Indien door bijzondere omstandigheden de strikte toepassing van deze verordening naar het oordeel van het college van burgemeester en wethouders zou leiden tot een niet gerechtvaardigde uitkomst, kan het college van burgemeester en wethouders afwijken van het bepaalde in deze verordening door te besluiten, geheel of gedeeltelijk, geen rioolrecht te heffen.

Artikel 12 Inwerkingtreding en citeertitel

  • 1.

    De "Verordening op de heffing en invordering van rioolrecht 2008" van 13 december 2007 wordt ingetrokken met ingang van de in het derde lid genoemde datum van ingang van de heffing, met dien verstande dat zij van toepassing blijft op de belastbare feiten die zich voor die datum hebben voorgedaan.

  • 2.

    Deze verordening treedt in werking met ingang van de achtste dag na die van de bekendmaking.

  • 3.

    De datum van ingang van de heffing is 1 januari 2009.

  • 4.

    Deze verordening wordt aangehaald als "Verordening Rioolrecht 2009".

 

Aldus besloten in de openbare vergadering van 4 december 2008.

De raad voornoemd,

de griffier

de voorzitter

Artikelsgewijze toelichting

 

Artikel 1

Bevat een begripsomschrijving om zo duidelijk mogelijk af te bakenen in welke gevallen de rioolrechtverordening van toepassing is. Daarmee wordt voorkomen dat bijvoorbeeld discussie ontstaat over de vraag of er sprake is van een bedrijf aan huis.

 

Artikel 2

Geeft een omschrijving van het belastbaar feit en de belastingplichtige en vormt daarmee de basis van het heffen van rioolrecht.
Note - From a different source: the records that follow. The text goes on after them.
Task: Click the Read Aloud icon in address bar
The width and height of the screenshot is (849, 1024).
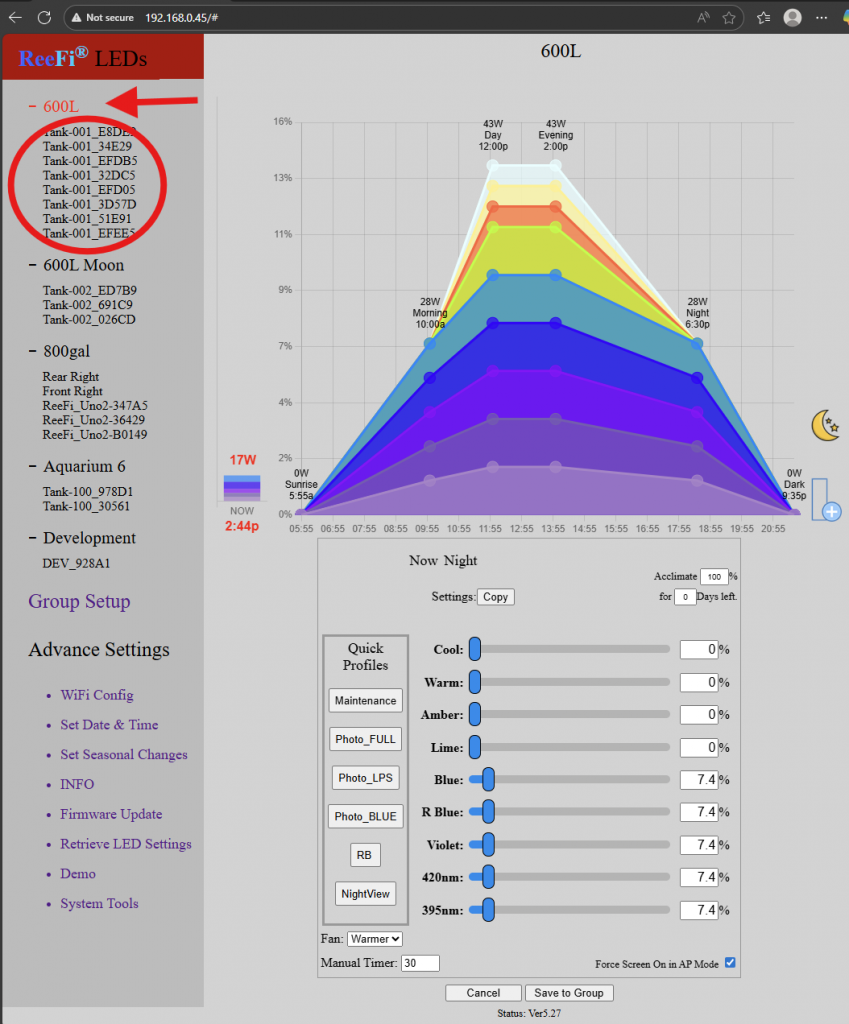Action: (703, 17)
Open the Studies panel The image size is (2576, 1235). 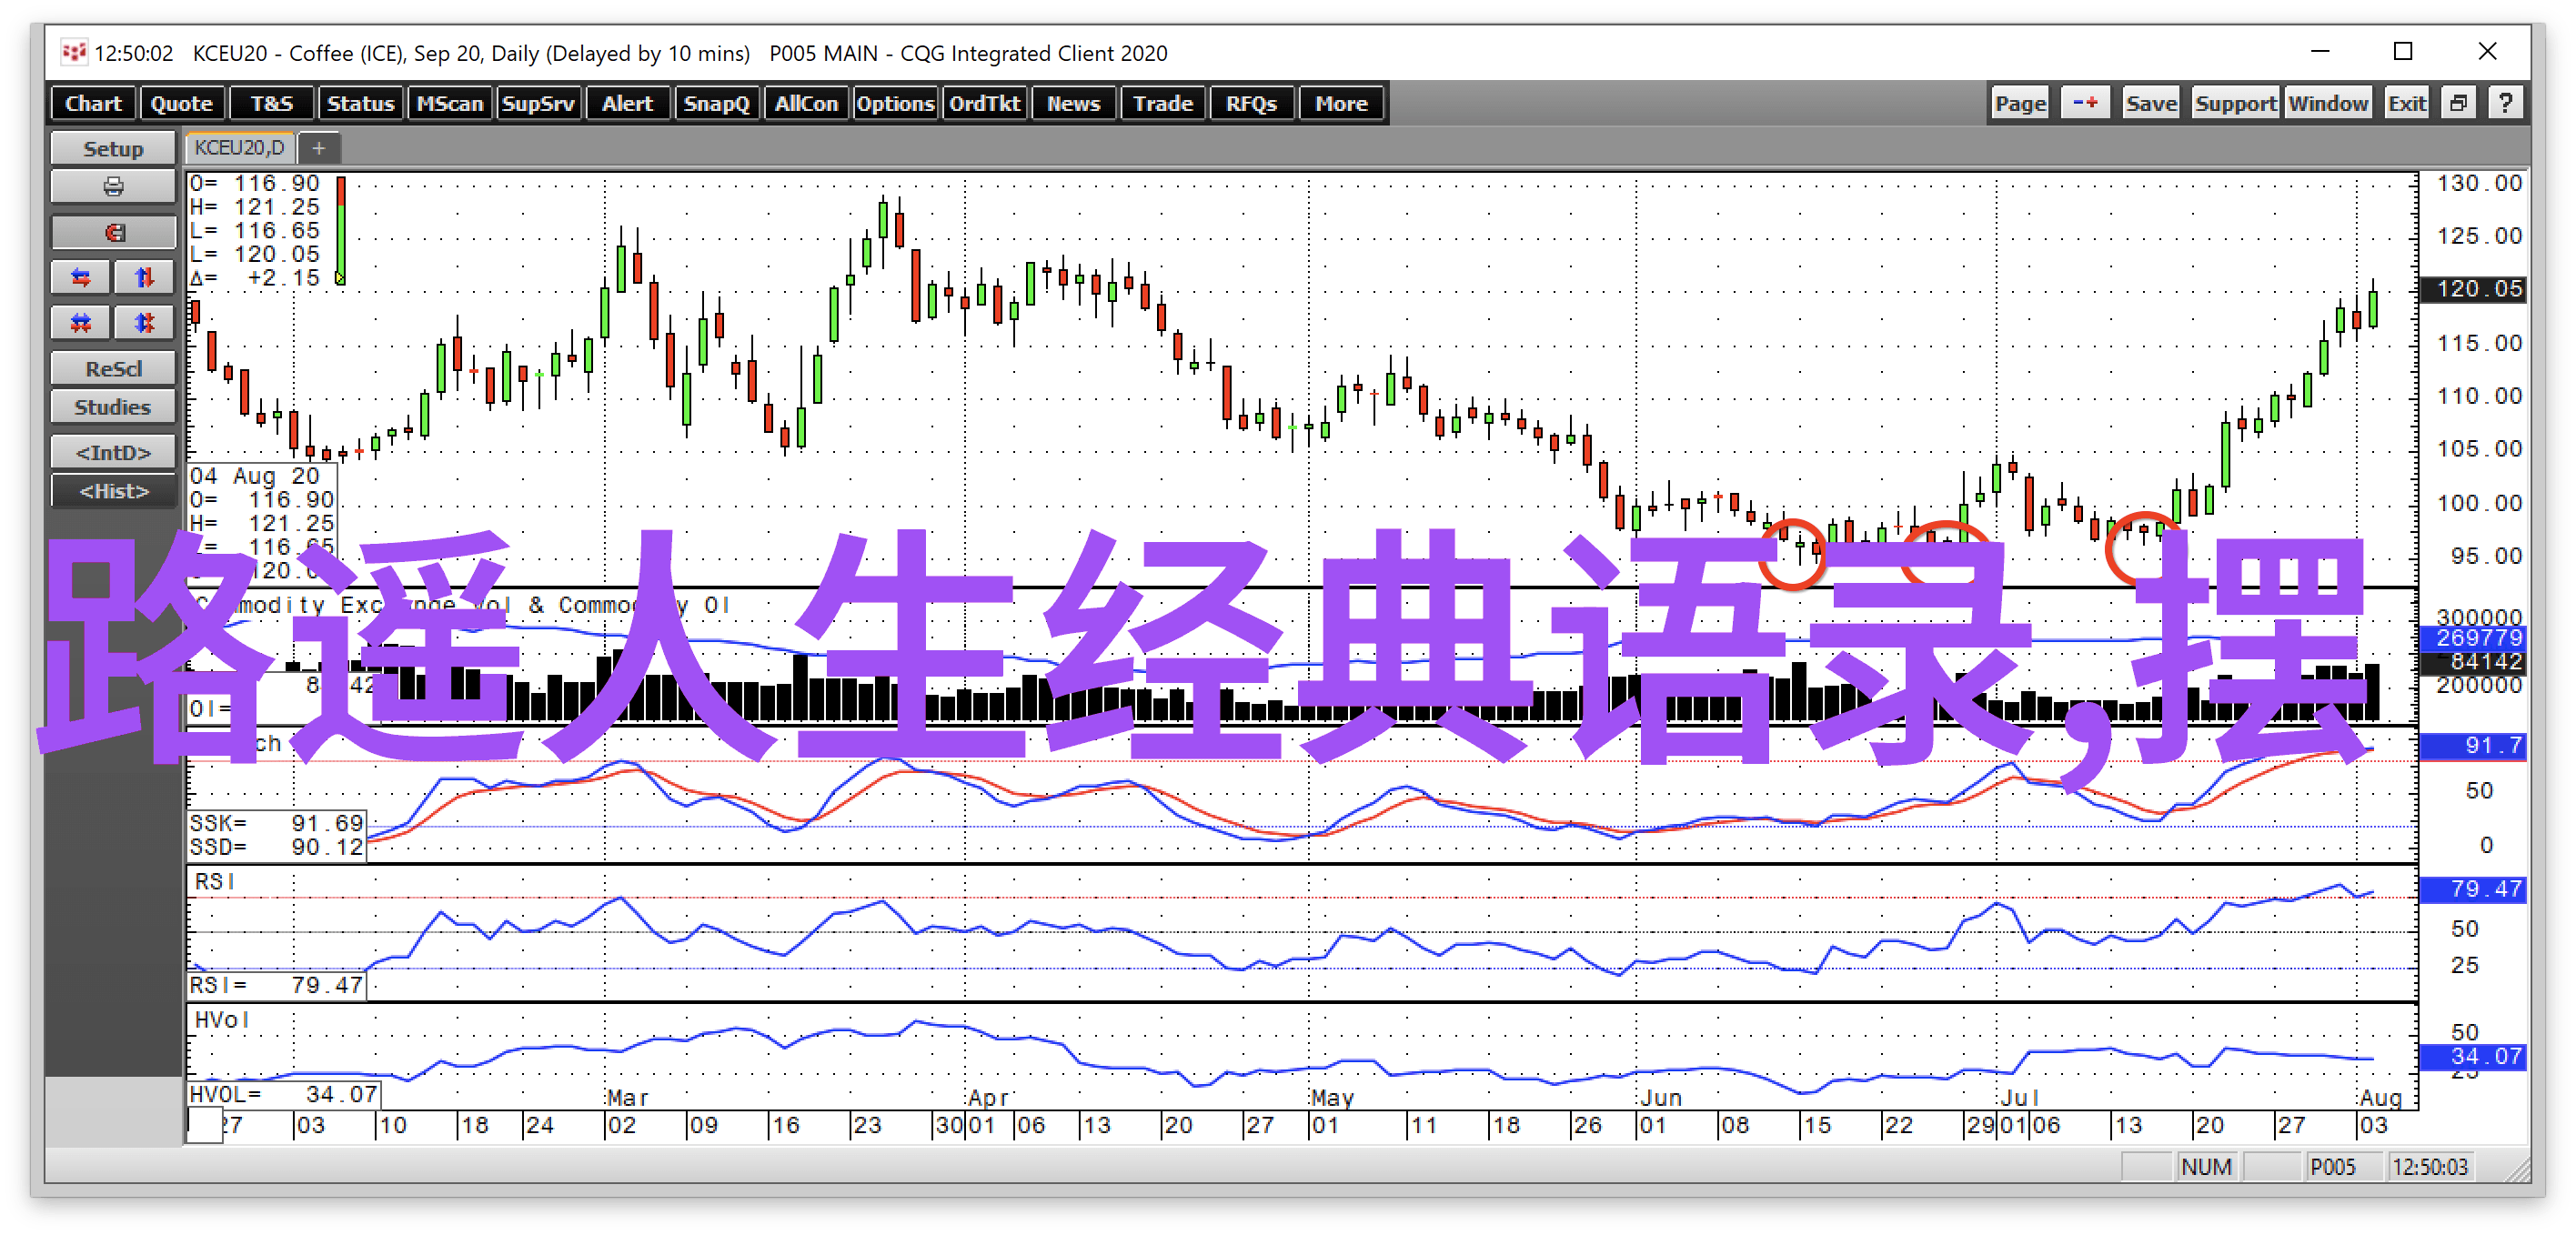[113, 407]
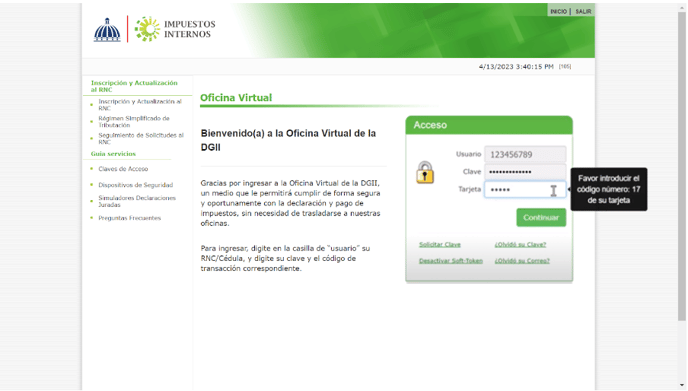Screen dimensions: 688x391
Task: Open the Solicitar Clave link
Action: tap(440, 244)
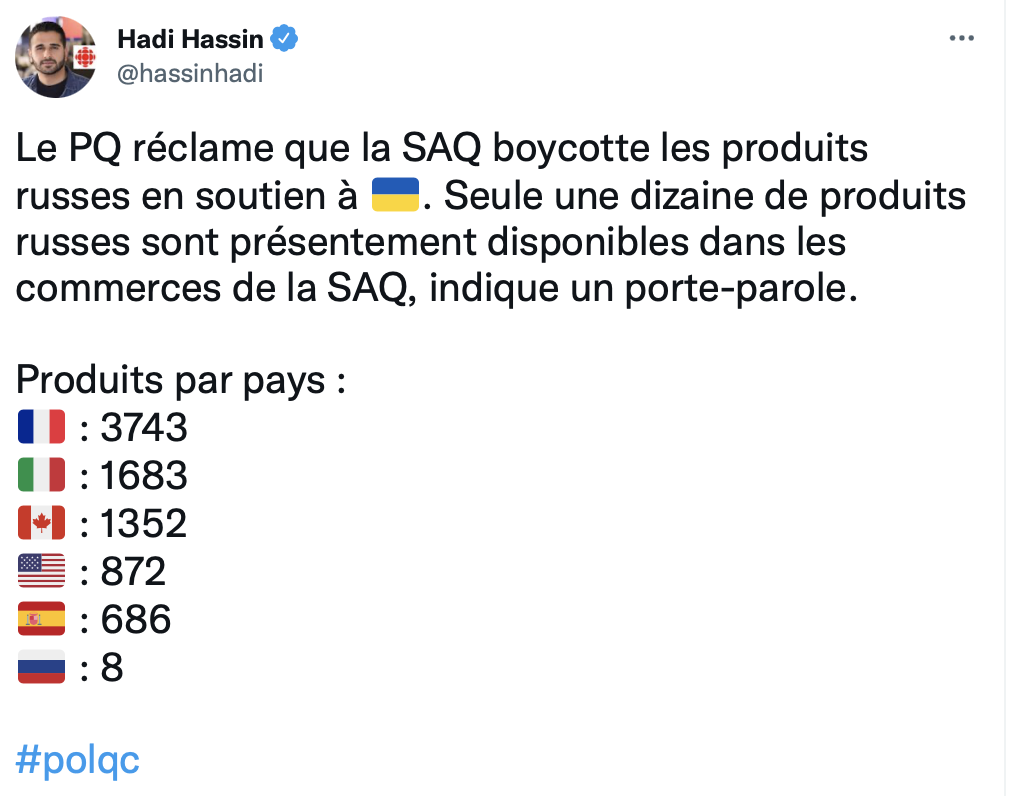This screenshot has height=796, width=1010.
Task: Click the CBC logo on avatar
Action: pos(84,58)
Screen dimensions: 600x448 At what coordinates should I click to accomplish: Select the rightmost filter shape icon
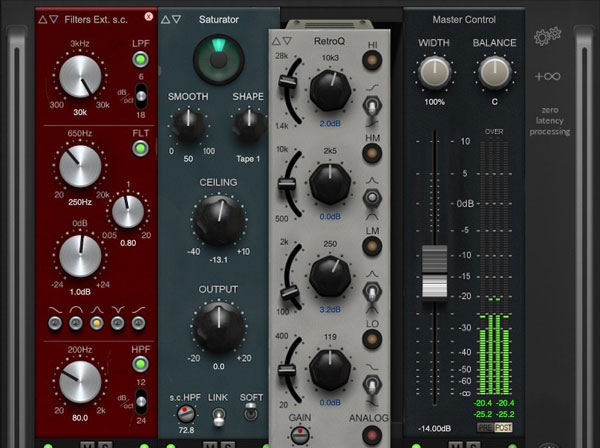click(140, 324)
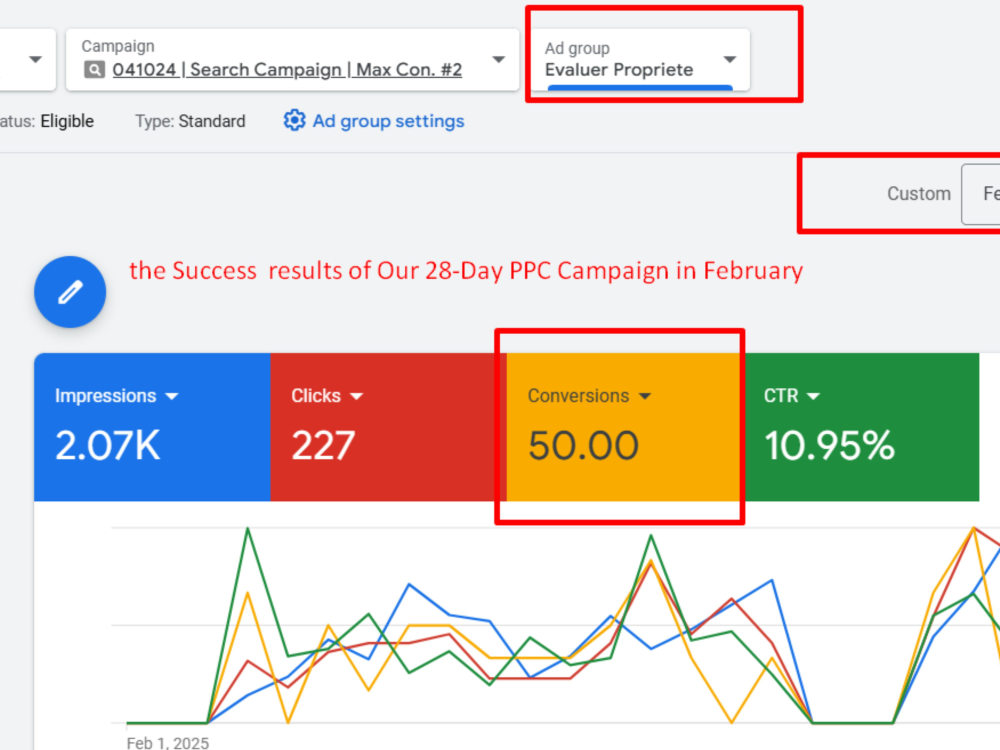Click the Ad group settings link
This screenshot has width=1000, height=750.
point(388,121)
Lid 2 geeft daarbij een zodanige definitie van de gebruiker, dat bijvoorbeeld een onderhuurder niet apart als belastingplichtige wordt aangemerkt.

 

Artikel 3

Omdat het ook mogelijk is dat een eigendom is opgedeeld in zelfstandige gedeelten, bijvoorbeeld aparte kantoren of appartementen wordt in dit artikel aangegeven dat per zelfstandig gedeelte rioolrecht wordt geheven.

 

Artikel 4

In dit artikel wordt aangegeven dat ais heffingsmaatstaf geldt, een vast bedrag per heffingseenheid. Hoeveel keer een belastingplichtige dit basistarief verschuldigd is, staat in lid 2.

 

Artikel 5

In dit artikel wordt de hoogte vastgelegd van het bedrag van de heffingseenheid en zal per belastingjaar aan de hand van het Kostendekkingsplan moeten worden vastgesteld.

 

Artikel 6

Geeft aan dat het belastingjaar gelijk is aan het kalenderjaar.

 

Artikel 7

Ingevolge artikel 233 van de Gemeentewet kunnen gemeentelijke belastingen worden geheven bij wege van aanslag, bij wege van voldoening op aangifte of op andere wijze. Op grond van dit artikel zal het rioolrecht in principe worden geheven bij wege van aanslag.

 

Artikel 8

Omdat het rioolrecht is verschuldigd voor het profijt dat de gebruiker van de riolering heeft, is iemand die bijvoorbeeld halverwege het belastingjaar verhuist naar een andere gemeente slechts voor een half jaar rioolrecht verschuldigd. Artikel 8 geeft hiervoor een regeling. Het is overigens niet mogelijk dat een belastingplichtige die bijvoorbeeld wegens vakantie een paar weken geen gebruik heeft gemaakt van de riolering, zich op dit artikel beroept om een deel van het rioolrecht niet te betalen. De belastingplichtige is immers de gebruiker die in de positie verkeert om van het eigendom gebruik te maken.

 

De overige artikelen zijn van organisatorische en administratieve aard en behoeven daarom in het kader van de heffing van rioolrecht geen nadere toelichting.